En cuanto al bloque no nacionalista -PP, PSE y UA-, sus resultados de conjunto siempre fueron mediocres en las elecciones autonómicas -en torno al 20% sobre el censo-, hasta las autonómicas del 98 -26,9%-. Excepción hecha de las generales del 82 -33,1% sobre el censo-, sus mejores resultados los alcanzan en las generales de 2000 -32,6%-, atípicas dada la incomparecencia de HB. Esos resultados pueden, sin embargo, marcar su techo actual, pues en las autonómicas de 2001 bajan en términos porcentuales y absolutos -31,9% sobre el censo y 9.690 votos menos-, a pesar del incremento de participación en 275.000 votantes respecto a las anteriores, incremento del que no parece que se beneficien en absoluto. Quedan a escasos 25.000 votos de PNV y EA, resultado que se ha esgrimido para suavizar la derrota. Pero al hacerlo se ha solido ignorar que en las autonómicas del 98 sacaron 8.576 votos más que PNV y EA.

La brecha abierta el año 97 entre nacionalistas y no nacionalistas dentro de lo que fue el bloque democrático ha ido adquiriendo tintes agónicos, y no parece que vaya a cerrarse con el arreglo, un acuerdo entre partes sobre el desarrollo autonómico que conllevara alguna forma de gobierno de concentración o un consenso parlamentario férreo en algunas materias. La vía emprendida, y me temo que irreversible, es la del enfrentamiento de propuestas antagónicas, enfrentamiento que sólo se puede resolver electoralmente, salvo que se opte por otro tipo de soluciones. A la vista de los resultados electorales expuestos, y dada la constancia del voto nacionalista incluso en los momentos de radicalización, al bloque no nacionalista sólo le queda incentivar su voto y esperar a un pinchazo del adversario; o bien perseverar mediante una estrategia de asaltos parciales, que tienen el factor tiempo en su contra; o bien recurrir a una ingeniería política de resultados inciertos. En este sentido, la ilegalización de Batasuna, además de otros objetivos encomiables, tiene también ese propósito: el achique del bloque nacionalista, reducido ahora electoralmente a PNV y EA; achique que puede causar su derrota, o invalidar sus proyectos en función de derrotas parciales pero determinantes.
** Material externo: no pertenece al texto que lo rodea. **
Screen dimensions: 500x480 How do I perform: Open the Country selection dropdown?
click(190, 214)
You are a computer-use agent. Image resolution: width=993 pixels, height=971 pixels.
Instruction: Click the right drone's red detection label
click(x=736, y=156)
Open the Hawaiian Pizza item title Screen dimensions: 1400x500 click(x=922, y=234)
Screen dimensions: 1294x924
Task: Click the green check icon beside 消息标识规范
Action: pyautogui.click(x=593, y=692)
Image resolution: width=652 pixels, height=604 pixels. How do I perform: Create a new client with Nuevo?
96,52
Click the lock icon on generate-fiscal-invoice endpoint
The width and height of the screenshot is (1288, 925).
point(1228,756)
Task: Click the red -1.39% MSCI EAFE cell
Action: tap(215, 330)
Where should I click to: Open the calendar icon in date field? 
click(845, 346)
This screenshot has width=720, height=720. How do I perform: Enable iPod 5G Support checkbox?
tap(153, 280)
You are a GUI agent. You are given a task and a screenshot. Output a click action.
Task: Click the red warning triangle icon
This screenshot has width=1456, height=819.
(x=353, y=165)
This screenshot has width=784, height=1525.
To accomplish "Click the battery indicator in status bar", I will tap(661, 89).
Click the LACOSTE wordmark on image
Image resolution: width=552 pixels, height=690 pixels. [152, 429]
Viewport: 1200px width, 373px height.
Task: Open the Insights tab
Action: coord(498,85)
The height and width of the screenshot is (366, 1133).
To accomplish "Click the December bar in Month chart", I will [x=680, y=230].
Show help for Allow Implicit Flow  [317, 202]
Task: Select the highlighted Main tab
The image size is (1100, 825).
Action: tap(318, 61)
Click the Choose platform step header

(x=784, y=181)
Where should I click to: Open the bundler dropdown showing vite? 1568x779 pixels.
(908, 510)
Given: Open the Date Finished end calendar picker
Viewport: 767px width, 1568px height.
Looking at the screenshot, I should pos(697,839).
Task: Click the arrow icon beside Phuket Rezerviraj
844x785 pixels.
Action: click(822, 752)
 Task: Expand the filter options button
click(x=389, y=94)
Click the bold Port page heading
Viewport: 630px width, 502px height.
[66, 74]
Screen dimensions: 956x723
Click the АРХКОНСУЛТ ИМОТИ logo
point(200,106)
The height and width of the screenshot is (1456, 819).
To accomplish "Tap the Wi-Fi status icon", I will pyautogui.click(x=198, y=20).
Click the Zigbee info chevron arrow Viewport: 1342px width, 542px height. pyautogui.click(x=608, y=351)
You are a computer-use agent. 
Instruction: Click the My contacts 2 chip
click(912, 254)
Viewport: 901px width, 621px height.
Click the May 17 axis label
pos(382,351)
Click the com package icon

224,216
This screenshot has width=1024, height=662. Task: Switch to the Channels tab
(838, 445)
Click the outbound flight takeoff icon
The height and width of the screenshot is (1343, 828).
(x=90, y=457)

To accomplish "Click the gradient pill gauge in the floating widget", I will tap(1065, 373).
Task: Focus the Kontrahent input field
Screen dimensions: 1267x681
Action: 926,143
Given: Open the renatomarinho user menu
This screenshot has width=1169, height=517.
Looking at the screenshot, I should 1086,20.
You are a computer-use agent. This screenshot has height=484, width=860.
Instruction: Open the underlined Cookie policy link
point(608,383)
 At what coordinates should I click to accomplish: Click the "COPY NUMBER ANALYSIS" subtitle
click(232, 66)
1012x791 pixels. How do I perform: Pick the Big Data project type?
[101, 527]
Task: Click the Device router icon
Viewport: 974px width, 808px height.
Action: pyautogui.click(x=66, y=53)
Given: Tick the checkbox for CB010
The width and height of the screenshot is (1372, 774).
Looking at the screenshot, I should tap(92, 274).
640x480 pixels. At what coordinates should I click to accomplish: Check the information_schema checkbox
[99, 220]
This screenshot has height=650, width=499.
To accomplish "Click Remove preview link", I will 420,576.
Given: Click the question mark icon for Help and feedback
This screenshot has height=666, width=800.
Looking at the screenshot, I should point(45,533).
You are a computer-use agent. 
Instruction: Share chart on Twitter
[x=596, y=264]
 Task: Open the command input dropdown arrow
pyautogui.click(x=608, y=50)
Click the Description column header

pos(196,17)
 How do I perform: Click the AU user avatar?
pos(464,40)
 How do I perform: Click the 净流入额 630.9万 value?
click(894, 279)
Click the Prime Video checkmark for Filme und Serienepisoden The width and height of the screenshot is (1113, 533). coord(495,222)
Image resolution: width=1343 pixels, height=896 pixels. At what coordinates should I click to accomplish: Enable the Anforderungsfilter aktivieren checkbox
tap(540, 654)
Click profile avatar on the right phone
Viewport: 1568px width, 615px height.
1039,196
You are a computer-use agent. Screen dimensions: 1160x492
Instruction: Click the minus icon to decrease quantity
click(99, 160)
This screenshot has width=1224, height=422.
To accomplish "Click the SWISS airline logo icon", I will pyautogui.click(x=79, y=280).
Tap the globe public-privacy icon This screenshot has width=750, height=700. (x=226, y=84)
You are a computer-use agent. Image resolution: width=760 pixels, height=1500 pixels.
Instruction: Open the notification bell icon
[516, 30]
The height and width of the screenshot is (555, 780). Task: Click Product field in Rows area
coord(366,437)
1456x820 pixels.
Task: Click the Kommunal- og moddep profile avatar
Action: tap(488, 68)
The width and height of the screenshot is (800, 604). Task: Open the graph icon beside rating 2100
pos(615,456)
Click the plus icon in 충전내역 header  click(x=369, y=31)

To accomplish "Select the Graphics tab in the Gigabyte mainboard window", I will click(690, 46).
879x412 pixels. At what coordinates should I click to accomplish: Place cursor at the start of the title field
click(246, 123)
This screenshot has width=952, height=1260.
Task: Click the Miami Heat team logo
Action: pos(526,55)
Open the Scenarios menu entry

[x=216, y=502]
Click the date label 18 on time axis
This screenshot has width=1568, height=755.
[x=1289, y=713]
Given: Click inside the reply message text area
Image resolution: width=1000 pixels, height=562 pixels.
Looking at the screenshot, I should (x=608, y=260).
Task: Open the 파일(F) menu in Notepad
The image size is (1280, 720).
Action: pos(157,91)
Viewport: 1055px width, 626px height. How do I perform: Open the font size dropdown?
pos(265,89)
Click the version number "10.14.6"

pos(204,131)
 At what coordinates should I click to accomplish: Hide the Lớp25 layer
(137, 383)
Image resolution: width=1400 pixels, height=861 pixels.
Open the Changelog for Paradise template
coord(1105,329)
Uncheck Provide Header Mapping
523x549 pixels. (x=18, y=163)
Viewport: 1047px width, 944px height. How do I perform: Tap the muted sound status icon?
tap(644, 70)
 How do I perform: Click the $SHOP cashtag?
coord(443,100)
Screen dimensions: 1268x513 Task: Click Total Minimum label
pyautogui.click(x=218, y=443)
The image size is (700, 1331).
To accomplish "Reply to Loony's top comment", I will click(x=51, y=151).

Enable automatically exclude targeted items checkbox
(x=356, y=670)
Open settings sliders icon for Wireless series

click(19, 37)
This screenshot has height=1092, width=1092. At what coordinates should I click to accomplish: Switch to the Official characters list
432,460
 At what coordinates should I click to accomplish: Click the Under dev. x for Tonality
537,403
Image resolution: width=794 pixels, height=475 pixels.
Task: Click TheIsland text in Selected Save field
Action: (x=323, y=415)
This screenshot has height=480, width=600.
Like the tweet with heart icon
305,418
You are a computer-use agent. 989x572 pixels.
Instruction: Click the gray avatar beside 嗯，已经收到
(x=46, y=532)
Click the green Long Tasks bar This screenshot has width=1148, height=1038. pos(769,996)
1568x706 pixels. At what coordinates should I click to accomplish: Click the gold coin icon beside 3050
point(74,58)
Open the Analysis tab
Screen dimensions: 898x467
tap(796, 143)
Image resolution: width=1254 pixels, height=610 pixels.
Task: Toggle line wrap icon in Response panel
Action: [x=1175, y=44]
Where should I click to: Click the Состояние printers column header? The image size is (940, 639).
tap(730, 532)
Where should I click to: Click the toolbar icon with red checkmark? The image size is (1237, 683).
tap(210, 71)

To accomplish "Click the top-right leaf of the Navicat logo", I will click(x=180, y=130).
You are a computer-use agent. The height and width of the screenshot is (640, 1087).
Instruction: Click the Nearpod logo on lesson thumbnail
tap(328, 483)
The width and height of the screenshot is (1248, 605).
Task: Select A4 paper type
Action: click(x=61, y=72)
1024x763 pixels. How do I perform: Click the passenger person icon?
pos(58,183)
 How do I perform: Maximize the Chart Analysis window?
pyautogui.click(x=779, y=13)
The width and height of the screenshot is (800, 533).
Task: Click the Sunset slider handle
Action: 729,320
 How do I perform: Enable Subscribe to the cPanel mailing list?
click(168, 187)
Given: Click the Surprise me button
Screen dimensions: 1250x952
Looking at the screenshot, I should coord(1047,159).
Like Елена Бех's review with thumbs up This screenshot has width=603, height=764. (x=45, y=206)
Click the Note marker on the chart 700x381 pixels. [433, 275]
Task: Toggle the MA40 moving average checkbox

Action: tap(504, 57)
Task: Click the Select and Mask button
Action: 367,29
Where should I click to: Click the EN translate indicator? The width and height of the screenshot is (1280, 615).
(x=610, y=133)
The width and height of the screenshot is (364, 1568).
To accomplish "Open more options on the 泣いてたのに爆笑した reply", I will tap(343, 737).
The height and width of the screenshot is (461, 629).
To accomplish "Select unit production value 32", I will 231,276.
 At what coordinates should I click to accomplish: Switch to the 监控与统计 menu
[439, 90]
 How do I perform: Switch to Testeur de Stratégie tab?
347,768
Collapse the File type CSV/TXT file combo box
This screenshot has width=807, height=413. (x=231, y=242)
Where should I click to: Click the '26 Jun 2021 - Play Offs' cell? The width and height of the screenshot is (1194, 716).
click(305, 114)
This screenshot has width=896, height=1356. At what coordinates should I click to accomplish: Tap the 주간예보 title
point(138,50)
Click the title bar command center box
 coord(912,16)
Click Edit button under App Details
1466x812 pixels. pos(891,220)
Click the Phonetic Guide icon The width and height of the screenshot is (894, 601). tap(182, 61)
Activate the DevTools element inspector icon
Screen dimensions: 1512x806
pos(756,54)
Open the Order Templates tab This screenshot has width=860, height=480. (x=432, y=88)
Las próximas elecciones son decisivas para conocer el éxito o el fracaso de esta estrategia. Se trata, insisto, de ganar o perder y, al margen de que haya podido o no haber acuerdos de trastienda, considero que el último comunicado de ETA supone una invitación al voto nacionalista con el señuelo de que el referéndum pueda solucionar las cosas. Un éxito electoral de los no nacionalistas -triunfo en Álava, en las capitales vascas, en los núcleos urbanos importantes- bloquearía casi con toda seguridad el proyecto de Ibarretxe y obligaría a aquéllos a elaborar un programa alternativo. El triunfo nacionalista, por el contrario, abriría un escenario imprevisible ante el que es de temer que el bloque no nacionalista, cuya estrategia de oposición ha sido más formal que sustancial, se hallara además sin respuesta. Sólo le quedaría recurrir al aparato del Estado para contrarrestar la avalancha que se nos vendría encima. O bien, cambiar de rumbo y tratar de alcanzar acuerdos ajustados al marco que ha de servirles de referente: el de la Constitución.